Field management software is about efficiency, and one of the most effective ways to make a system more efficient is to automate administrative tasks. Essentially, a task that does not need direct human engagement in order to be completed could potentially be automated, savings costs as well as streamlining certain customer engagements.

Using field service automation software, businesses can put the power of scheduling right in the hands of their clients. The setup is important. This would include ensuring that your system prevents double bookings, and creates enough space between scheduled appointments that technicians can manage time and travel between them, as well as burn out.

Essentially, that’s what best practices come down to – not just having the technology, but finding where the bottlenecks and potential obstacles are, and proactively addressing them so that operations can focus on providing customers with their services.

Standby technician

Have backup technicians on standby

If inconvenient scheduling could potentially become a problem, having a backup technician ready to be dispatched could solve a lot of problems. Field service jobs can have complications, and the biggest ones are massively time consuming. Leaving a job undone could be damaging for brand reputation as well as customer relations, but even where it’s impossible to avoid, stabilising the problem can take time too.

A standby technician can ease the burden on the customer, the technician, and the business in multiple ways. If technicians are able to dedicate extra time to complications, customers still receive value for the dispatch. Appointments with other clients can be met too.

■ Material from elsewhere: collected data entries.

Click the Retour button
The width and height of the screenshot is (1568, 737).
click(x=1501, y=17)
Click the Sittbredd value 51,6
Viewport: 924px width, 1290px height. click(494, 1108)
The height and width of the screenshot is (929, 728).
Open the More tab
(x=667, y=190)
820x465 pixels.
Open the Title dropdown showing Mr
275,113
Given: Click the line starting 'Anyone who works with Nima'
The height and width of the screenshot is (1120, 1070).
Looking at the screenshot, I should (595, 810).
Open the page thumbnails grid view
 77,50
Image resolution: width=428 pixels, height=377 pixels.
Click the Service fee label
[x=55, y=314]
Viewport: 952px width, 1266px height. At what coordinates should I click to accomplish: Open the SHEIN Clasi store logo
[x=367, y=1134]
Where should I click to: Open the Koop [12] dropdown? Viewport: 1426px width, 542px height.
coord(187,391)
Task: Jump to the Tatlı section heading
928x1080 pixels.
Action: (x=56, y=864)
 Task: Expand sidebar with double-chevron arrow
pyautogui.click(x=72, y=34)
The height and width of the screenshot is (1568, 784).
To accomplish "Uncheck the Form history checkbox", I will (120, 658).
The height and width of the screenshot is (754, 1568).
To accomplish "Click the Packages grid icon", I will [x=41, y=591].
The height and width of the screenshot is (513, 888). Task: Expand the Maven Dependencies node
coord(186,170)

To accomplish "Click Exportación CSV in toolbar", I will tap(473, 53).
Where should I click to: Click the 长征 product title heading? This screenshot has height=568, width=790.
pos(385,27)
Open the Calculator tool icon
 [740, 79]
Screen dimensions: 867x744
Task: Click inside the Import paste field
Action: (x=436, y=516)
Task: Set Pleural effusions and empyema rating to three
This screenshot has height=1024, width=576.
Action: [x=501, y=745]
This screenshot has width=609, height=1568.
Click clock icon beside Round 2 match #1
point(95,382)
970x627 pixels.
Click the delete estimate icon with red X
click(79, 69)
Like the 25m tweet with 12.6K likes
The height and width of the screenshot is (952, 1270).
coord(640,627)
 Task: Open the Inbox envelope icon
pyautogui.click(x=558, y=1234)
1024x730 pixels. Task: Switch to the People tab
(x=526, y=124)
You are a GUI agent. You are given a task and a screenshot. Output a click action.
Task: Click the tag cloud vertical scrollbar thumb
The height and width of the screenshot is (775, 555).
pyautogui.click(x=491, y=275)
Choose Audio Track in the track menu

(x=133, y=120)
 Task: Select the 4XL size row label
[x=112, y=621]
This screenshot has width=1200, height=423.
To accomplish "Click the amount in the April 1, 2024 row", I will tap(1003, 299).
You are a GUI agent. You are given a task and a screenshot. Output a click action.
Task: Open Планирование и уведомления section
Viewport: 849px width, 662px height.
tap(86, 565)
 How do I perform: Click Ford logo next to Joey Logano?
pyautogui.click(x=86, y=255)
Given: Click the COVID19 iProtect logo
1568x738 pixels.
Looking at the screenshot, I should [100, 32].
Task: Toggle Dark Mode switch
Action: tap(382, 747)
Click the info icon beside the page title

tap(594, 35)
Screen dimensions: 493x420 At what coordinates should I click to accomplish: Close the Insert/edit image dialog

The temptation here, of course, might be to think that a standby technician would be even more effective if they dispatched to other clients, essentially having all workers dispatched at the same time. However, this defeats the purpose of the standby technician’s flexibility, especially if they run into complications too.

Create a clear service outline

In order to properly perform a service in the field, there will obviously need to be a clear progression pathway with various checkpoints to show that progress is being made up until the job is done. This progress doesn’t necessarily need to detail the minutiae of field service work, but by using work order management software, the macro details of a field service dispatch can be tracked.

This gives director and owners the option of sharing the tracked progress with customers in the interest of a more transparent process and to facilitate real-time communication of operations.

This communication can buy leniency for the problems that do arise. When customers feel included in the process, they can be given the information required to put them at ease and assure them that things are still on track.

This tracking can include dispatch time, travel time to and from the service site, time spent at the service site, and any additional travel while the job is in progress. These metrics can be used to hone down every other part of the operation if there is clear bottlenecking, or if the service range is too wide to be effectively managed.

Ultimately, these practices are all good in theory but it will come down to application. The top service organisations have taken the time to understand how they fit within their own unique models. When that approach is taken, field service software can truly excel.